The Europe view:
The Michelin teams were offered 3 solutions according to the rules:
1. Drive slower at this turn
2. Change tires every ten laps and receive the punish for that
3. install the new tires Michelin flewed in over night and do the race with new
tires an be punished for changing tires.
The Michelin teams wanted a track change ( chicane) which is against the FIA
rules because the tracklength is changed, the drivers didn't practise on and
the chicane isn't accepted by the FIA officials.

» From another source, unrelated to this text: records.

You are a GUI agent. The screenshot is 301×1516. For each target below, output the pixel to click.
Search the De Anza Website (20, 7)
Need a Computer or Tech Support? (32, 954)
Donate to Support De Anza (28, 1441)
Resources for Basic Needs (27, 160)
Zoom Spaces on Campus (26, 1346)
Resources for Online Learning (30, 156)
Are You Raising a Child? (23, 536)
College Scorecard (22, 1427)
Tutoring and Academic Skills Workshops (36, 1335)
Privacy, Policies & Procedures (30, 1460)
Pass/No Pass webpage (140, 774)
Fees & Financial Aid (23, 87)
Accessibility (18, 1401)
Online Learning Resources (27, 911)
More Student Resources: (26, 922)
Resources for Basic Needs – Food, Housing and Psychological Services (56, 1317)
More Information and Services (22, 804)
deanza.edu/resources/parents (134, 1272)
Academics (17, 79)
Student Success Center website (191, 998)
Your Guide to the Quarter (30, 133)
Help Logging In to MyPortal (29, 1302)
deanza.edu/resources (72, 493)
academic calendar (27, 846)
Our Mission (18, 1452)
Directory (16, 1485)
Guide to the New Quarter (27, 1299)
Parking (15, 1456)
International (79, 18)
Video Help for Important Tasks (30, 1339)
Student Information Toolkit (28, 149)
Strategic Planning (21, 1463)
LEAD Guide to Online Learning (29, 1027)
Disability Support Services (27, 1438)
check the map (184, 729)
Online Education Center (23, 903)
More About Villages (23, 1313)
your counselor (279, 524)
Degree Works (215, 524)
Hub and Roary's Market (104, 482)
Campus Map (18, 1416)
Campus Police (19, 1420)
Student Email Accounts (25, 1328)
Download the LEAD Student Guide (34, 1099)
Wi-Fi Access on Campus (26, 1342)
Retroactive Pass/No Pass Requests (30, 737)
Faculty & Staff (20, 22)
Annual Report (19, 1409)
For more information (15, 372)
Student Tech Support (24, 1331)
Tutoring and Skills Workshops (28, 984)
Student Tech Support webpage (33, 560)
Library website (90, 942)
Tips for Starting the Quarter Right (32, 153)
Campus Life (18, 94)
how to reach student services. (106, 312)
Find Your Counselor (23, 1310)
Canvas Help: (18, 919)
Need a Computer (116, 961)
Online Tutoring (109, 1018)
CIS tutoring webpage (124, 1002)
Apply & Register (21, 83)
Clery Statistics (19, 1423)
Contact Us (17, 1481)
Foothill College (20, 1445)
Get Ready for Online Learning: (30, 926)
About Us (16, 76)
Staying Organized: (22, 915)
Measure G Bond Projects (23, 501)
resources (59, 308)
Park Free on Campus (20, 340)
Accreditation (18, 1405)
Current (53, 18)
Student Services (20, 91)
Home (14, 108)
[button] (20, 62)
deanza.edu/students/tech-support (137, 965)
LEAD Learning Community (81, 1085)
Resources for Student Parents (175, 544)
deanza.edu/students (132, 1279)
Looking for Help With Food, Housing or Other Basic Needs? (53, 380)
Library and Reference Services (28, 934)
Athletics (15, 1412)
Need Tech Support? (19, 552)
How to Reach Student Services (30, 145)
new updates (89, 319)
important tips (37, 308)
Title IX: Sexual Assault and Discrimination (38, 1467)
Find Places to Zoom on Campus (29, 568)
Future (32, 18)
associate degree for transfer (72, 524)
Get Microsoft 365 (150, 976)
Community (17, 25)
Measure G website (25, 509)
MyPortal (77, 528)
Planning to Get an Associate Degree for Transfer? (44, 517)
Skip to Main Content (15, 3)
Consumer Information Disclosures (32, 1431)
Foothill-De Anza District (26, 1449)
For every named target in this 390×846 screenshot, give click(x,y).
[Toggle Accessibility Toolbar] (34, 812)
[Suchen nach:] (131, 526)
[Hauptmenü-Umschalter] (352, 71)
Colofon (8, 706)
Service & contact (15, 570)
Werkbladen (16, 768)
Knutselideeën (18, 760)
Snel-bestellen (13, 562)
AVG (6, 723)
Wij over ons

Black day for the F1 reputaion - especialy in USA. Sad for the paying people at
the track.
Chris
----- Original Message -----
From: "Joe Curry" <spitlist@cox.net>
To: "'Bill Babcock'" <BillB@bnj.com>; <KLynch7589@aol.com>; <fot@autox.team.net>
Sent: Sunday, June 19, 2005 10:32 PM
Subject: RE: F1's Cluster
> According to what I heard on SPEED, if they had installed the chicane,
> the FIA said that the race would be run without sanction and therefore
> the points would not count.
>
> Joe C.
>
> -----Original Message-----
> From: Bill Babcock [mailto:BillB@bnj.com]
> Sent: Sunday, June 19, 2005 1:30 PM
> To: 'Joe Curry'; KLynch7589@aol.com; fot@autox.team.net
> Subject: RE: F1's Cluster
>
> I watched the whole debacle. I bet Rubens wants to shoot Michael--what a
> loon. I'm sure the blame will be pointed in every possible direction,
> but
> I'd vote for Michelin. Of course who really can understand what's going
> on
> with the Indy surface, but they should have at least understood they
> were
> going to need something more durable.
>
> If they'd stuck the chicane in then they'd be racing in a configuration
> that
> no one had practiced or qualified on--lot's of room for protest and
> pointing
> fingers, especially if a Bridgestone-shod car crashed there. If they let
> Michelin replace the tires then they'd give a huge advantage to the
> Michelin-shod cars, at a time when Bridgestone has had to struggle
> against
> tire restrictions.
>
> Probably no good answers. The tire rule needs fixing.